Well, in that case it would also be true for immigrants, who too are or
will be victims of the state (but perhaps not for as long as you and I).

A Libertarian Stand on Immigration

We must not forget libertarianism is not a teleological dogma
striving for a certain end; it rather sees individual freedom and
rights as the natural point of departure for a just society. When
people are truly free, whatever will be will be. Hence, the question is
not what the effects of a certain immigration policy would be, but
whether there should be one at all.

From a libertarian point of view, it is not relevant to discuss
whether to support immigration policy A, B, or C. The answer is not
open borders but no borders; the libertarian case is not whether private property rights restrict immigration or not, but that a free society is based on
private property. Both of these views are equally libertarian — but
they apply the libertarian idea from different points of view. The open
borders argument provides the libertarian stand on immigration from a
macro view, and therefore stresses the libertarian values of tolerance
and openness.[2] The private property argument assumes the micro view and therefore stresses the individual and natural rights.
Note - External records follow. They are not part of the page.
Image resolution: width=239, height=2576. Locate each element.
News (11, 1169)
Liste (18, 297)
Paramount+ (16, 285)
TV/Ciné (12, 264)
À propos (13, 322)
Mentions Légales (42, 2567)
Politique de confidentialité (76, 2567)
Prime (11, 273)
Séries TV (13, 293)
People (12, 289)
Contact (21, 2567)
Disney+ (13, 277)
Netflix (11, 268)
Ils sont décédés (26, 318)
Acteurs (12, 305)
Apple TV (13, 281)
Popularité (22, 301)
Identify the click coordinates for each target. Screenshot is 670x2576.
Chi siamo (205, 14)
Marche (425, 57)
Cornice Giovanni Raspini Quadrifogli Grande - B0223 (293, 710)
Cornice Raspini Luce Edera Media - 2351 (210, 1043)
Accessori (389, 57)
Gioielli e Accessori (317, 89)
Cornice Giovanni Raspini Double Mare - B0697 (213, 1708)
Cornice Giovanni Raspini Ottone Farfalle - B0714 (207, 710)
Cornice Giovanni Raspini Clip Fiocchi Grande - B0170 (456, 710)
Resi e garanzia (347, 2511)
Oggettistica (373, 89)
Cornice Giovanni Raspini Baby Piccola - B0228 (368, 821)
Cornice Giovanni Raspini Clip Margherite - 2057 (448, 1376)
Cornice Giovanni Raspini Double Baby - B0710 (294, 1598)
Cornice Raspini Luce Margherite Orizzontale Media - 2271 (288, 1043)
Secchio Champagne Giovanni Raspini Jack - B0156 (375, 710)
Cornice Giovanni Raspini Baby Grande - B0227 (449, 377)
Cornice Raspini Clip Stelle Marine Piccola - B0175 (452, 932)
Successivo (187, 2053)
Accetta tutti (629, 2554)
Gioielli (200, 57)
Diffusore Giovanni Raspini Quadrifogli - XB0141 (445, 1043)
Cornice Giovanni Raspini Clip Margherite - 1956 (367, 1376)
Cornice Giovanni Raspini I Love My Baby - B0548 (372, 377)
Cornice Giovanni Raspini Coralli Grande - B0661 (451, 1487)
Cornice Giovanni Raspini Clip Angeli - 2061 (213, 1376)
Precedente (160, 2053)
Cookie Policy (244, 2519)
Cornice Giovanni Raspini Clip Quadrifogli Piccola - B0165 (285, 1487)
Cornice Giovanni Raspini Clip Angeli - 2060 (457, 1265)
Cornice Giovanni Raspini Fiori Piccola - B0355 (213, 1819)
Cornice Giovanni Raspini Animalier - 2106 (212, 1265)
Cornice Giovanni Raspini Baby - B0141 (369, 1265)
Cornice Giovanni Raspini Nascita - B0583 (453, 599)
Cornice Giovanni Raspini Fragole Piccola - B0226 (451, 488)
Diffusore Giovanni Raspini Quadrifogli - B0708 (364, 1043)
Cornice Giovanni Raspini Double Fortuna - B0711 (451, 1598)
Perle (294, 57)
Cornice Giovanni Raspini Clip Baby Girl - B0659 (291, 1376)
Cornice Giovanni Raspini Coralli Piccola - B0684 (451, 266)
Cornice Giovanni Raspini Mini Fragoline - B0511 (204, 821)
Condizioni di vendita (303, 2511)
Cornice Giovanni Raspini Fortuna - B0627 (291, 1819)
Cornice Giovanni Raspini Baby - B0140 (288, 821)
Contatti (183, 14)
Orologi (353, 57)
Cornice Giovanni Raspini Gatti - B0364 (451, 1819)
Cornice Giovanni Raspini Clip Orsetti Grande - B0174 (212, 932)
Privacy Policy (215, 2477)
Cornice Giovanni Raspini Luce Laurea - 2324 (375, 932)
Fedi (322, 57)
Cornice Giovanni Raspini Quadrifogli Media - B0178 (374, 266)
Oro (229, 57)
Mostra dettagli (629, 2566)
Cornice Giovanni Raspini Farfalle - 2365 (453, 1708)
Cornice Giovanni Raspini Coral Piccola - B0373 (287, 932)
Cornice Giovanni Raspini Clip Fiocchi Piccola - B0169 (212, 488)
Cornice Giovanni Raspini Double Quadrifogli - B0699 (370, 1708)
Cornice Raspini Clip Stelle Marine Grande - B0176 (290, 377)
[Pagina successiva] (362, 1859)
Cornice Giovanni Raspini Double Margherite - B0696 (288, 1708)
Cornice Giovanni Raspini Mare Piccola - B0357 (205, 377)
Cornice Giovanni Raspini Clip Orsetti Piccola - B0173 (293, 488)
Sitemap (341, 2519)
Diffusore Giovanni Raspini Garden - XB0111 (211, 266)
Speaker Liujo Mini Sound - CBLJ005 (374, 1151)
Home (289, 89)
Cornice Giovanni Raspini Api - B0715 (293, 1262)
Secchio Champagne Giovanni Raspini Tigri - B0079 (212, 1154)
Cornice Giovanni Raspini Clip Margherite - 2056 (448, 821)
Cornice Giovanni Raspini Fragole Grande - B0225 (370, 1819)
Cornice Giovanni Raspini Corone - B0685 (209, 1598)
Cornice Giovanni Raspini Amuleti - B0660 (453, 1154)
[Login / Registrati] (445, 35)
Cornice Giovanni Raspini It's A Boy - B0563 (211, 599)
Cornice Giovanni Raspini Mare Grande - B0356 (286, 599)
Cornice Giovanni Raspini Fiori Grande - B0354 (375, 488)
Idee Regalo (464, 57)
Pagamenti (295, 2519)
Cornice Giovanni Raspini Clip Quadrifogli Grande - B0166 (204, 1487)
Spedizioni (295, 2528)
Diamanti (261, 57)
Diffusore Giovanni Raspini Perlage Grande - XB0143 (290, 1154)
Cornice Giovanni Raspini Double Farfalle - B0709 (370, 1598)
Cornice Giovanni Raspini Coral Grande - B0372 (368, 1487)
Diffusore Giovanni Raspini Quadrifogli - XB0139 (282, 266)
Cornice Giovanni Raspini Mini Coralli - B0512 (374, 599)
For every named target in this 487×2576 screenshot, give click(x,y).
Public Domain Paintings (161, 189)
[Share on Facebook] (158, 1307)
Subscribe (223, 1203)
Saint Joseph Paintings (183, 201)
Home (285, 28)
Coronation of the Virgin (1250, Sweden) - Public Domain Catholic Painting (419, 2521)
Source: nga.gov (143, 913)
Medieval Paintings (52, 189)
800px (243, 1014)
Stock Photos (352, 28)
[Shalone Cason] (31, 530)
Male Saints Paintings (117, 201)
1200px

There is no conflict between these views, except when each
perspective is presented as a policy to be enforced by the state. With
the state as it is today, should we as libertarians champion open
borders or enforced property rights (with citizens' claims on "state
property")? Both views are equally troublesome when applied within the
framework of the state, but they do not contradict each other; they are
not opposites.


Per Bylund works as a business consultant in Sweden, in preparation for PhD studies. He is the founder of Anarchism.net. Send him mail. Visit his website. Comment on the blog.

[1] Hoppe, "Natural Order, the State, and the Immigration Problem" in the Journal of Libertarian Studies, vol. 16, No. 1, p. 81. (Download PDF.)

[2]
One might argue tolerance is rather a liberal or classical liberal
value, not libertarian. But tolerance is in a sense part of natural
rights, since the fundamental agreement in the libertarian social
contract ("I leave you alone if you leave me alone") calls for
accepting others choices as their own. I do not need to support them,
but I have to respect and not interfere with them.